WHAT IS EXPECTED: Find each line below that includes "Share", then copy it.

DATA FOR THE TASK:
※ ※ ※

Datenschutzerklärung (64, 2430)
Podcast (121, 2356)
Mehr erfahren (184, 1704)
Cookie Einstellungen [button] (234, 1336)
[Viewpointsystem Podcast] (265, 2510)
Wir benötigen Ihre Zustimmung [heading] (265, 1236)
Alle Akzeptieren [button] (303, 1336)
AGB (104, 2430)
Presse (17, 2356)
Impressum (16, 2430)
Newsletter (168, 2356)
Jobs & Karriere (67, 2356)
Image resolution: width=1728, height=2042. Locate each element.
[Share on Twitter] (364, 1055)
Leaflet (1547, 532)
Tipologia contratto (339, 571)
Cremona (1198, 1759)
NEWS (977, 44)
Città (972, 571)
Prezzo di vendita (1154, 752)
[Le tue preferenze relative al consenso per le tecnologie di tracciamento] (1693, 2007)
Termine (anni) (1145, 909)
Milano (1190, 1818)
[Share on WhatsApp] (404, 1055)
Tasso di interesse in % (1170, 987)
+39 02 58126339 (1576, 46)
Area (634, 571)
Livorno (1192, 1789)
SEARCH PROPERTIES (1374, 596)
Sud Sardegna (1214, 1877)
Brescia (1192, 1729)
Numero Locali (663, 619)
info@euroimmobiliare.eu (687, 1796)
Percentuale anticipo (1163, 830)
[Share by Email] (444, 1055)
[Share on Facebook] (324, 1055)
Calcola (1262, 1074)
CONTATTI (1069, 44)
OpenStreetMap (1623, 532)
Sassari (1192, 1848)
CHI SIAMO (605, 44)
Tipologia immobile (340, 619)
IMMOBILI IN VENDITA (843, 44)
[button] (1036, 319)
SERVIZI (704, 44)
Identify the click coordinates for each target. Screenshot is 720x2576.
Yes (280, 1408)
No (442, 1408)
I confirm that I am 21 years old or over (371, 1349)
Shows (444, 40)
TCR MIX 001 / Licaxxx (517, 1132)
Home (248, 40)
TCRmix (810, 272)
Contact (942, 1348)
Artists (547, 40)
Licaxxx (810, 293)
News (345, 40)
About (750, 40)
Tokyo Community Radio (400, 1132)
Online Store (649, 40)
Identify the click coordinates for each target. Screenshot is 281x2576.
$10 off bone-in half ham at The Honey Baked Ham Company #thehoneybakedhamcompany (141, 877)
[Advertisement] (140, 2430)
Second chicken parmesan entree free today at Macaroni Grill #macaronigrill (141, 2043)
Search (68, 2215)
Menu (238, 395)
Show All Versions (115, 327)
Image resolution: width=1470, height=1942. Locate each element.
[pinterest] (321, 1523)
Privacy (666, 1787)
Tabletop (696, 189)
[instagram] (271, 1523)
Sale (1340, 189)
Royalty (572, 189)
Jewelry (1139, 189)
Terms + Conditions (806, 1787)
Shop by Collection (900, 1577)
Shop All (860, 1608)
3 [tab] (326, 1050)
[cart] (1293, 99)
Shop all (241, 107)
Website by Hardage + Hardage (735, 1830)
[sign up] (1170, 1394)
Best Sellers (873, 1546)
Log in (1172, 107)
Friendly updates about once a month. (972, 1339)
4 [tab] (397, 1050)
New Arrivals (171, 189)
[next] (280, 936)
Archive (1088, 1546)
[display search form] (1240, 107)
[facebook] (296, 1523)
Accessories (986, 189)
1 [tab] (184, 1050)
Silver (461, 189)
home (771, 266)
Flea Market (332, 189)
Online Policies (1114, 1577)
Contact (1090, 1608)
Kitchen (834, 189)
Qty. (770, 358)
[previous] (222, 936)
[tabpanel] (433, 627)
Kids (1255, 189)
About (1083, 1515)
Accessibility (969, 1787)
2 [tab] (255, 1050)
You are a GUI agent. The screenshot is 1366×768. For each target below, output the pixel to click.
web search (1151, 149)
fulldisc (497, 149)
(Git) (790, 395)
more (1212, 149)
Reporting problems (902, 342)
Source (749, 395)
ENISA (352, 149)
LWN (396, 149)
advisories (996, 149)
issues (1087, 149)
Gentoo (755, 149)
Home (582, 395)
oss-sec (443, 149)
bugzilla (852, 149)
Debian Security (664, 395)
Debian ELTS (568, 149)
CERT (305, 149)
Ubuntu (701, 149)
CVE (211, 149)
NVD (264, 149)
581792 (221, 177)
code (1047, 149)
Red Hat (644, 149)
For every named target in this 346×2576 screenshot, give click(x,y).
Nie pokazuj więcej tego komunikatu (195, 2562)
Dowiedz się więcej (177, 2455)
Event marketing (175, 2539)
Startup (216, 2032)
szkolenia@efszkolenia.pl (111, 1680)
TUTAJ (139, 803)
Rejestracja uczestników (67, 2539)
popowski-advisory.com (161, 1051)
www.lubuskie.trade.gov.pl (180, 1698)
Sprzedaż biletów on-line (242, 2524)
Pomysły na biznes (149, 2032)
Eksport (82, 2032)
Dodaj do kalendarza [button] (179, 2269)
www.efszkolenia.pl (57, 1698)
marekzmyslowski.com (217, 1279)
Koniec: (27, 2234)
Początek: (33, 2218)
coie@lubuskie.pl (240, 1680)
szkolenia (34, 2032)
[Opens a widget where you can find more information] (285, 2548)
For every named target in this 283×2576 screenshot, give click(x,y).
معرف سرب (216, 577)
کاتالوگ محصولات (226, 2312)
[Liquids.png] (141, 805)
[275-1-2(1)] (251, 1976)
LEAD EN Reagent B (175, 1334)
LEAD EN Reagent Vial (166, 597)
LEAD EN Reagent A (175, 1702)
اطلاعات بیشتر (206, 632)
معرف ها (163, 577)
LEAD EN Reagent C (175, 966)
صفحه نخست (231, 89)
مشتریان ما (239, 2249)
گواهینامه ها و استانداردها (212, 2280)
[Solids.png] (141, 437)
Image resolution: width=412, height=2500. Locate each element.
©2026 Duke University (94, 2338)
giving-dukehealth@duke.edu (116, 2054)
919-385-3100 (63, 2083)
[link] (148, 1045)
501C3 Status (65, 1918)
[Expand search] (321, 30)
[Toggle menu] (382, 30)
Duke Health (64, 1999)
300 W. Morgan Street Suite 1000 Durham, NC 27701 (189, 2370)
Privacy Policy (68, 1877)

※ ※ ※

WRITTEN SOLUTION:
[Share on Twitter] (364, 1055)
[Share on WhatsApp] (404, 1055)
[Share by Email] (444, 1055)
[Share on Facebook] (324, 1055)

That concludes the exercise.